It's no secret that nonprofits, particularly those that are primarily funded by state and local government, are increasingly starved for cash needed to carry out their missions. But another deficit is less apparent -- finding new and effective leaders for thousands of nonprofits at all levels: national, regional and local.
The problem, according to research from the Annie E. Casey Foundation and others, affects the nonprofit sector as a whole. But solutions -- particularly for resource-starved community-based nonprofits -- may also be found at the local and regional levels, and involve other nonprofits as well as academic institutions and professional organizations.

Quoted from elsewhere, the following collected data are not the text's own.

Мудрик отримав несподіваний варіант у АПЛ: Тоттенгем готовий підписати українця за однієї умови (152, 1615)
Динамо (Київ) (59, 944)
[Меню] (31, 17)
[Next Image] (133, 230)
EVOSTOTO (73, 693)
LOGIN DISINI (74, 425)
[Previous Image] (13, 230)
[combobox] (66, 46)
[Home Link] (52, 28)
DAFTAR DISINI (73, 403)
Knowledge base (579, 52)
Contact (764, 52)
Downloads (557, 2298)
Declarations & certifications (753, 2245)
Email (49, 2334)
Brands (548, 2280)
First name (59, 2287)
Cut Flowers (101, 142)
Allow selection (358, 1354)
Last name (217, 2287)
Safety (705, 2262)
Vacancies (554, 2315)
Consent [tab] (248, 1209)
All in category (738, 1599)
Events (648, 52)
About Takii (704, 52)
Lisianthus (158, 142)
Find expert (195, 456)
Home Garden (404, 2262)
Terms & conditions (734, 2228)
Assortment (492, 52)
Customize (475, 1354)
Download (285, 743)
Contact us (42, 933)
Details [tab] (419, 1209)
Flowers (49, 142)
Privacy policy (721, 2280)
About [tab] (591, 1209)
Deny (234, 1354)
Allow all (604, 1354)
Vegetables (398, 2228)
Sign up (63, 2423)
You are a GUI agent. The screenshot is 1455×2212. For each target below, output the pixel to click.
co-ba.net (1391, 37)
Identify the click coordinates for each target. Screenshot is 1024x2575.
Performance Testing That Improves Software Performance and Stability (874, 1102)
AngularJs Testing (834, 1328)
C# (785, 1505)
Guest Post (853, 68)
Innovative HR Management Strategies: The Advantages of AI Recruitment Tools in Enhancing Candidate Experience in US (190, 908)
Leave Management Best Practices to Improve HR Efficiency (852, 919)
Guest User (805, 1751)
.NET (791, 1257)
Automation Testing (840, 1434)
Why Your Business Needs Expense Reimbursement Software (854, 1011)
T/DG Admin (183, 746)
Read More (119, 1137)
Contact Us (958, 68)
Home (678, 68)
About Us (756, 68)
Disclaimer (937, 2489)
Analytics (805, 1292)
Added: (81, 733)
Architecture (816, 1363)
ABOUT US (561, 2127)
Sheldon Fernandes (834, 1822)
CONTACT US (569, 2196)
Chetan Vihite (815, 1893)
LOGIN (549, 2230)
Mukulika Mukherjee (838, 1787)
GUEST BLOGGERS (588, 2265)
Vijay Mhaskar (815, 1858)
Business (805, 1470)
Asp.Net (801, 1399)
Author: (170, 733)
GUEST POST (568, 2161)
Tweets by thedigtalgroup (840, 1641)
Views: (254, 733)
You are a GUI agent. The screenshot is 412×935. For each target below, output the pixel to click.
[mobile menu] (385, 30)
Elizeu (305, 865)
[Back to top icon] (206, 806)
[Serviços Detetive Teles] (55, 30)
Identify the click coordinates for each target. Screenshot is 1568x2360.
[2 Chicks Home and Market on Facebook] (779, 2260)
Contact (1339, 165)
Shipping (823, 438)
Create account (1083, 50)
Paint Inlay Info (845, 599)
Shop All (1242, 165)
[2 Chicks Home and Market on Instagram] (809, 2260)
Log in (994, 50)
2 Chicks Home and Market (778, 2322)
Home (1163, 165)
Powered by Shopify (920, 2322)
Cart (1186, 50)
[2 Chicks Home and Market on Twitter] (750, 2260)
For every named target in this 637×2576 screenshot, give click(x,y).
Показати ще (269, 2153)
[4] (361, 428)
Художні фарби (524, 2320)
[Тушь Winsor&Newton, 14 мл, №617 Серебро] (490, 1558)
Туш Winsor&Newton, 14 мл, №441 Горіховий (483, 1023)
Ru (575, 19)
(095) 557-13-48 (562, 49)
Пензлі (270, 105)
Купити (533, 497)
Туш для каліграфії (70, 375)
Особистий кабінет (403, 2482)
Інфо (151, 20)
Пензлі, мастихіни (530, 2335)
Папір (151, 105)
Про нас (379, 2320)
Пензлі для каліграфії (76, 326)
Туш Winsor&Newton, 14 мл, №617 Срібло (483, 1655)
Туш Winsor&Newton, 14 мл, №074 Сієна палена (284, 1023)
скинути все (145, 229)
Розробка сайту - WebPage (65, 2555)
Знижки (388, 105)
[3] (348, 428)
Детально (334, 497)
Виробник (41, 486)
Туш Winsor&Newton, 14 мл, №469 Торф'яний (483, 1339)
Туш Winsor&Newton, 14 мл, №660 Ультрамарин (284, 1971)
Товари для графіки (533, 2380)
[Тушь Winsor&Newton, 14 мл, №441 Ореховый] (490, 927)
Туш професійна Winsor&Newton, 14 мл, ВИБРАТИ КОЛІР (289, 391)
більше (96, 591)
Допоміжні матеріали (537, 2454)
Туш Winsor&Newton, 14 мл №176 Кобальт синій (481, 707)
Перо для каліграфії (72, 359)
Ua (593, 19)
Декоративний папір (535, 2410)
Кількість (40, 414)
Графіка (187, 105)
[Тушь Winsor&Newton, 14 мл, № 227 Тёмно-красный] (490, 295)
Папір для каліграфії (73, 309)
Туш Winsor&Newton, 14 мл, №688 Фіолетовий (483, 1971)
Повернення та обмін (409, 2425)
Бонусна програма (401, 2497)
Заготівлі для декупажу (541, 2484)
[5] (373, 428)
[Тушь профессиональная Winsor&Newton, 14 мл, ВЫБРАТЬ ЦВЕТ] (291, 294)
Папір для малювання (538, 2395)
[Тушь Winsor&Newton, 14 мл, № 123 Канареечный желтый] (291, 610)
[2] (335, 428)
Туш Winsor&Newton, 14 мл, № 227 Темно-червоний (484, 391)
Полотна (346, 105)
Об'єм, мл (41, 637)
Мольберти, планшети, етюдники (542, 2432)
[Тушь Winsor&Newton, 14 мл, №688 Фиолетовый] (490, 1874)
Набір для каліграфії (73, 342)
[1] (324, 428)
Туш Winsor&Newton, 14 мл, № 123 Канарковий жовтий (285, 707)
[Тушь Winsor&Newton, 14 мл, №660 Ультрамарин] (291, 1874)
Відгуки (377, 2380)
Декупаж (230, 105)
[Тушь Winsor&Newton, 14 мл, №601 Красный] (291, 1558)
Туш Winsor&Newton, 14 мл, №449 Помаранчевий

Perhaps we can draw a lesson from the ways that successful corporations address this issue. I know from my background as a senior manager and marketing executive at consumer companies that leadership training is considered critical to the career path of the manager as well as the success of the organization.
But what can nonprofits -- particularly local and regional organizations -- do to provide training for their future leadership teams? How can they develop their existing volunteers and donors as leaders? How can they also leverage the energy, commitment and expertise of community members as future leaders through independent, community-based training programs? And how can experienced volunteers -- particularly women -- use the training to help to make the transition to nonprofit careers, utilizing the experience gained both as volunteers and in their professional lives?
Sometimes the answer lies in tapping the resources provided by other local and regional nonprofits. Within The Junior League, for example, there are a number of training programs that illustrate the opportunity:
The Junior League of Austin participates in a program called Leadership Austin that has provided training to community and non-profit leaders from all walks of life for more than 30 years. Program components include: exploring critical community issues, developing the leadership skills to address those issues, and fostering relationships to work collaboratively for positive change.
The aftermath of Hurricane Katrina prompted the Junior League of New Orleans to create its Get on Board program, a five-week course that provides intensive training for community members for nonprofit board leadership in New Orleans, including placement opportunities. For more than 20 years, the New York Junior League's Nonprofit Boards Clearinghouse has trained men and women to be effective board members and introduces them to dynamic New York City nonprofit agencies through a structured placement process.
The Junior League of Los Angeles' Public Policy Institute engages both JLLA members and non-members in a hands-on program to understand and influence public policy issues at the city and state levels. Another JLLA leadership program called the Appointments to Boards and Commissions Institute (ABCI) helps League members qualify for an appointment to one of California's many public boards and commissions at the local, county, and state governmental levels.
Other training opportunities can be found at academic institutions, professional organizations and advocacy groups looking to professionalize non-profit management. For example:
- The New School for Public Engagement, along with other colleges and universities, offers a master's degrees in nonprofit management.
- The New York Association for Volunteer Administration serves the volunteer resources management profession in the New York City area.
- The Council for Certification in Volunteer Administration provides certification for volunteer administration.
- The Nonprofit Leadership Alliance partners with colleges and universities to prepare, certify and connect young people to careers with our nonprofit partners, including the Boy Scouts of America, the YMCA of the USA, Girl Scouts of the USA and the National Urban League.
- The University of Kansas' Community Tool Box is a global online resource for free information on essential skills for building healthy communities.
While there is unquestionably more that can be done, enormous strides have been made since I entered nonprofit management to increase training at all levels, from volunteers to executive directors. And this is a good trend!